イオン交換膜法による製塩法が実用段階に入った1971年(昭和46)に第4回目の塩業整理が行われ、全国の塩田はすべて廃止され、全県下で260haの塩田が廃止されました。(「塩業の整備及び近代化の促進に関する臨時措置法」)
当時全国で26社あった製塩企業のうち11社がイオン交換膜法工場の許可申請を提出しましたが、塩業近代化審議会の答申に基づき政府は次の7社を指定しました。
●新日本化学㈱ (のちに、新日本ソルト株式会社) 福島県
●赤穂海水化学㈱(のちに、赤穂海水株式会社) 兵庫県
●錦海塩業㈱ 岡山県
●内海塩業㈱ (のちに、ナイカイ塩業株式会社) 岡山県
●鳴門塩業㈱ 徳島県
●讃岐塩業㈱ 香川県
●崎戸製塩㈱ (のちに、ダイヤソルト株式会社) 長崎県
平成9年(1997年)
明治38年から92年間続いた塩専売制度が廃止され、新たに塩事業法がスタートしました。生活用塩は従来通り国が
管理しますが、その他の塩は5年間の経過措置の後、製造・輸入・販売が自由化されることになりました。
塩専売制度廃止
1997年(平成9)
国家の財政収入を目的とした「財政専売」から塩需給と価格の安定を目的とした「公益専売」と形を変えながら90余年続いた塩専売制度は、規制緩和の波に押されて1997年(平成9)4月1日「塩事業法」(1996年(平成8)5月15日公布)の施行により、その長い歴史に幕を下ろしました。しかし、塩は公益性が極めて高く、かつ人間が生きていく上で欠かすことの出来ない重要物質である点に変わりがあるわけではありません。
塩の完全自由化
2005年(平成17)
1997年に専売制度は廃止されましたが、激変緩和措置として5年間の経過措置期間、3年間の輸入精製塩に対する関税措置期間を経て、2005年(平成17年)4月に完全自由化の時代を迎えました。1905年(明治38)に我が国に塩の専売制度が導入されて以来、100年ぶりの自由化となります。
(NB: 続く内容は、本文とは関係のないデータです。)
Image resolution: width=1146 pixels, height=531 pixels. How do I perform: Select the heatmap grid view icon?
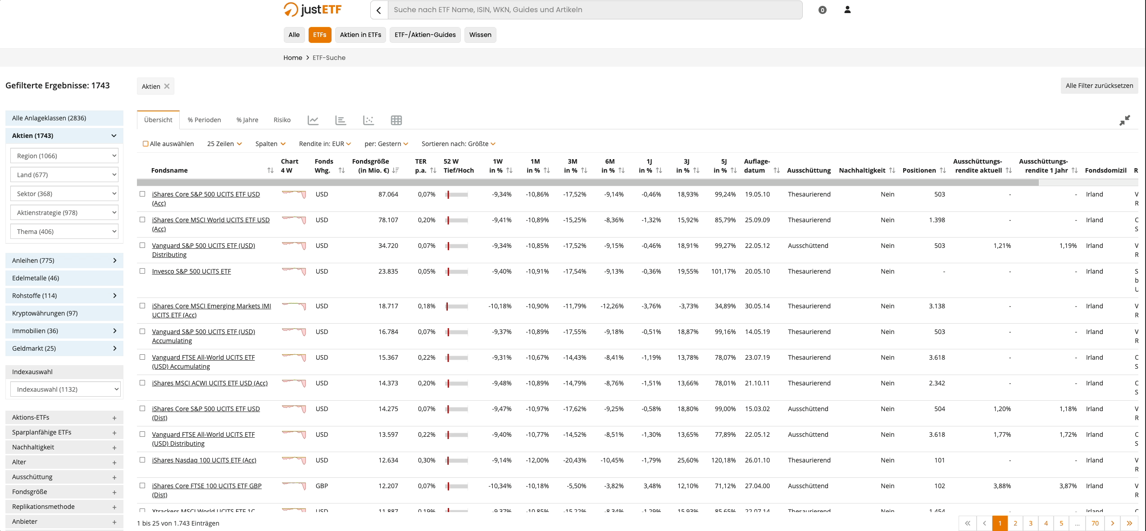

弊社は創業以来180余年の歴史と伝統とともに、公益の使命感をもって常に品質の向上、コストの低減、全国への安定供給に努めています。
現在、国内では下記の4社6工場で、日本の海水から生産されている塩のほとんどを生産しています。
●㈱日本海水 小名浜工場 福島県
●㈱日本海水 赤穂工場 兵庫県
●ナイカイ塩業㈱ 岡山県
●鳴門塩業㈱ 徳島県
●㈱日本海水 讃岐工場 香川県
●ダイヤソルト㈱ 長崎県
平成10年(1998年)
真空蒸発缶四重効用システムに変更しました。また、タービン・発電機設備を更新しました。
平成11年(1999年)
品質マネジメントシステムISO90002の認証を取得しました。
平成15年(2003年)
品質マネジメントシステムISO9001:2000年版に移行登録しました。
平成18年(2006年)
2000トン港湾施設を増設しました。環境マネジメントシステムISO14001の認証を取得しました。
平成21年(2009年)
酸化マグネシウム第2工場が完成しました。
平成30年(2018年)
品質マネジメントシステムISO9001:2015年版に移行登録しました。